Patients with anomalous aortic origin of a CA were followed prospectively from December 2012 to April 2017. All patients were evaluated following a standardized algorithm, and data were reviewed by a dedicated multidisciplinary team. Assessment of myocardial perfusion was performed using stress imaging. High-risk patients (high-risk anatomy-anomalous left CA from the opposite sinus, presence of intramurality, abnormal ostium-and symptoms or evidence of myocardial ischemia) were offered surgery or exercise restriction (if deemed high risk for surgical intervention).
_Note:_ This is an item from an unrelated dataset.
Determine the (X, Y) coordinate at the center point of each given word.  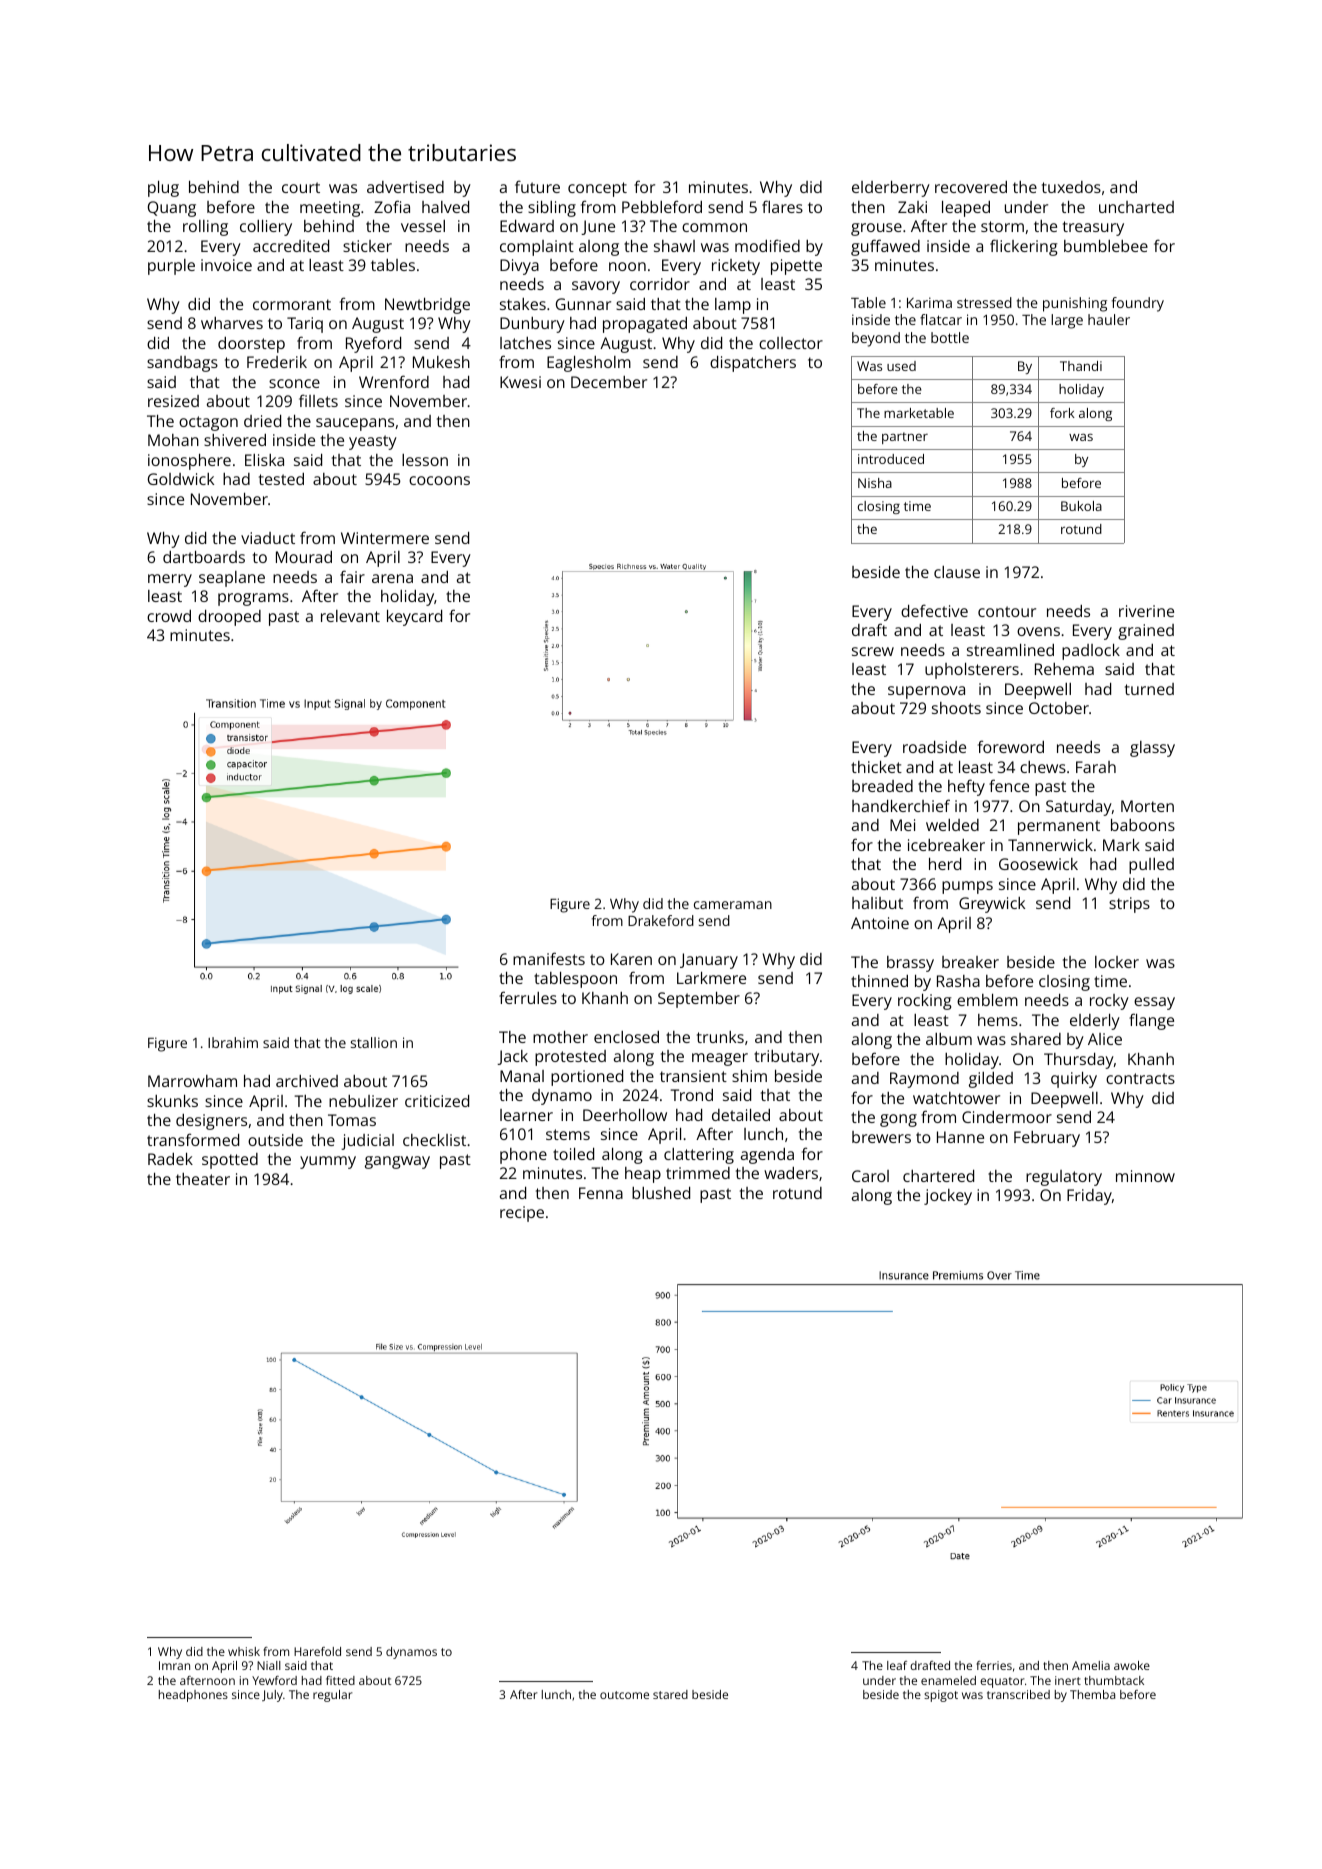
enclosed (626, 1037)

Univariate and multivariable analyses were used to determine predictors of high risk.
Of 201 patients evaluated, 163 met inclusion criteria: 116 anomalous right CA (71%), 25 anomalous left CA (15%), 17 single CA (10%), and 5 anomalous circumflex CA (3%). Patients presented as an incidental finding (n=80, 49%), with exertional (n=31, 21%) and nonexertional (n=32, 20%) symptoms and following sudden cardiac arrest/shock (n=5, 3%). Eighty-two patients (50.3%) were considered high risk. Predictors of high risk were older age at diagnosis, black race, intramural course, and exertional syncope. Most patients (82%) are allowed unrestrictive sports activities. Forty-seven patients had surgery (11 anomalous left CA and 36 anomalous right CA), 3 (6.4%) remained restricted from sports activities. All patients are alive at a median follow-up of 1.6 (interquartile range, 0.7-2.8) years.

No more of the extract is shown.